Riflessologia plantare e psicosomatica

La Riflessologia Plantare si potrebbe definire come "Scienza dei Riflessi".

I piedi troppo spesso trascurati, in realtà sono una parte molto importante del nostro corpo poichè sono la zona più ricca di afferenze e terminazioni nervose. (addirittura circa 7500).

Sui piedi troviamo tutti i punti riflessi degli organi interni, della colonna vertebrale e delle ossa.
Ciò è possibile perchè l'origine dei riflessi neurologici partono dai nervi rachidei, che uscendo dal midollo spinale vanno ad interagire con il sistema nervoso periferico(SNP).

Meccanismo d'azione: attraverso la stimolazione/sedazione dei punti sul piede si ottiene una risposta particolarmente efficace da parte dei vari sistemi del corpo attraverso una zona cutanea, è possibile interagire con le strutture più profonde. (Neurovegetativo)
Il piede regge il microcosmo dell'essere umano e ne è la struttura portante, per questo deve essere sano e stabile. Dall'osservazione e manipolazione del piede è possibile farsi un'idea abbastanza precisa dello stato di salute dell'intero individuo.

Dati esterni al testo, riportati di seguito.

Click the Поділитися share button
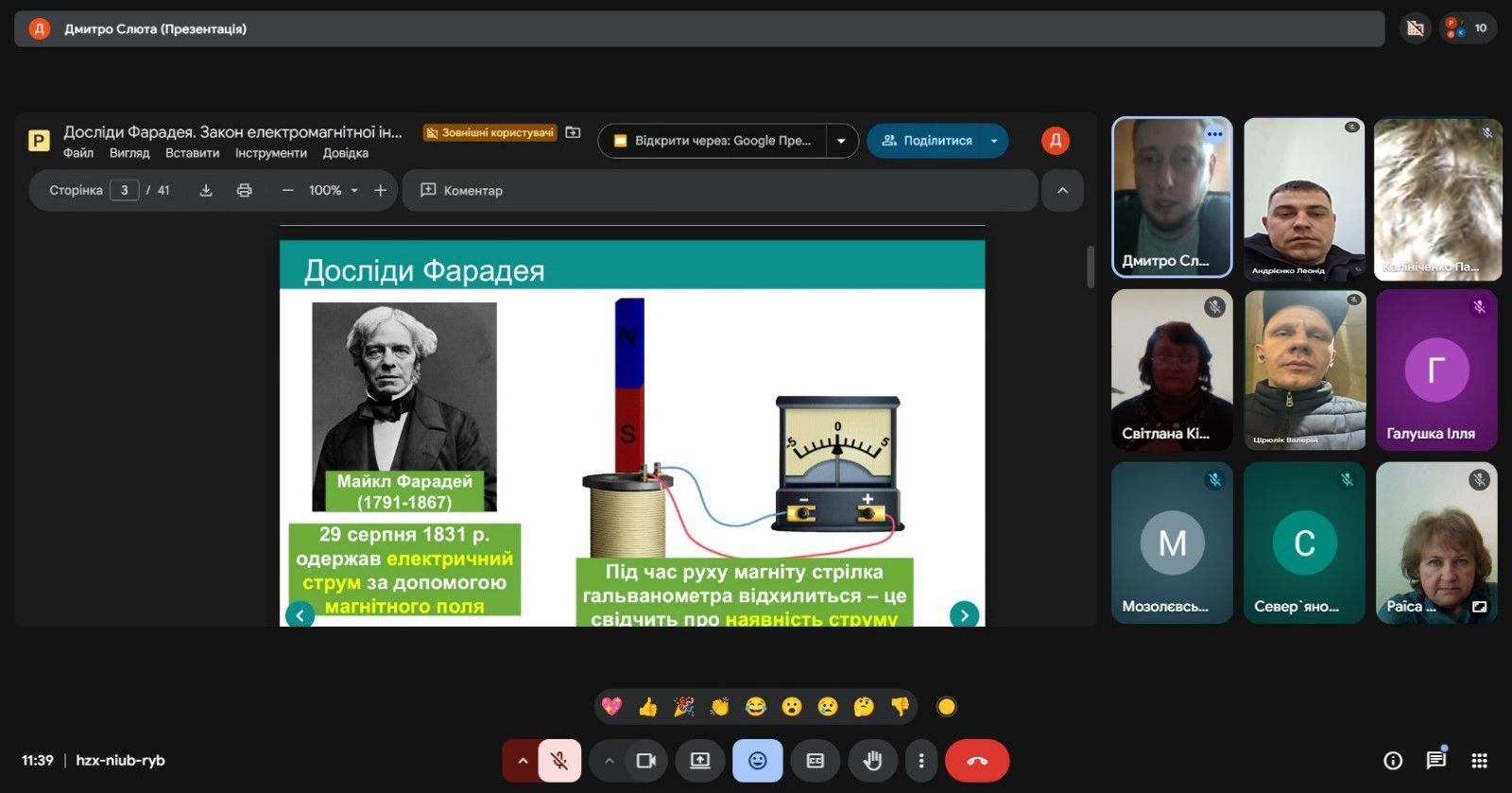This screenshot has width=1512, height=793. point(927,141)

Azione ed Effetti benefici:
La tecnica è manuale: viene effettuata principalmente sulla pianta del piede, anche sulle restanti parti a 360°; ogni punto del piede, se stimolato adeguatamente ha una sua valenza specifica che agisce per meccanismo riflesso ottenendo una risposta da parte del sistema nervoso sull'organo con cui è in relazione, meccanismo che agisce sul neurovegetativo e anche sulla psicosomatica delle persone trattate.
Gli effetti benefici si manifestano sul sistema circolatorio e linfatico procurando un senso di benessere e di rilassamento, permettendo di alleviare sintomi fastidiosi e diffusi come ad esempio: disturbi gastrointestinali, mal di testa, ritenzione idrica, cistiti, emorroidi, stitichezza, stress, insonnia, ansia etc.

Storia e diffusione:
Questa è una tecnica molto antica, risale a circa 5000 anni fa e se ne trovano testimonianza in Cina, India addirittura nell'antico Egitto. Se ne trovano tracce nella famosa Tomba del Medico Akhamahor, dove un dipinto murale raffigura una "mappa di riflessologia plantare" datata 2330 a.C . Gli Orientali praticano da millenni questa tecnica che si basa sui principi cardine della medicina tradizionale cinese (M.T.C.) e la Teoria dei 5 elementi. Un altro cardine è il "Libro dei mutamenti" (YI KING) 700 a.C. scritto da Huang Ti, ancora oggi usato nelle facoltà di medicina orientali dove si insegnano agopuntura, digitopressione, massaggio tradizionale, moxa terapia, riflessologia plantare e non...
La tecnica è arrivata in occidente grazie al Dott. W.H.Fitzgerald nel 1872, in seguito ai suoi studi e al metodo che da lui ha preso il nome, anche medici, come Head e Mackenzie, scoprirono che le afferenze provenienti dall'interno, ad esempio un viscere, contraggono le sinapsi con afferenze sensitive provenienti dall'esterno cioè dalla cute (riflesso visceri-cutaneo).

La riflessologia plantare è polivalente poichè agisce a livello bioenergetico, neurologico, olistico ed emozionale.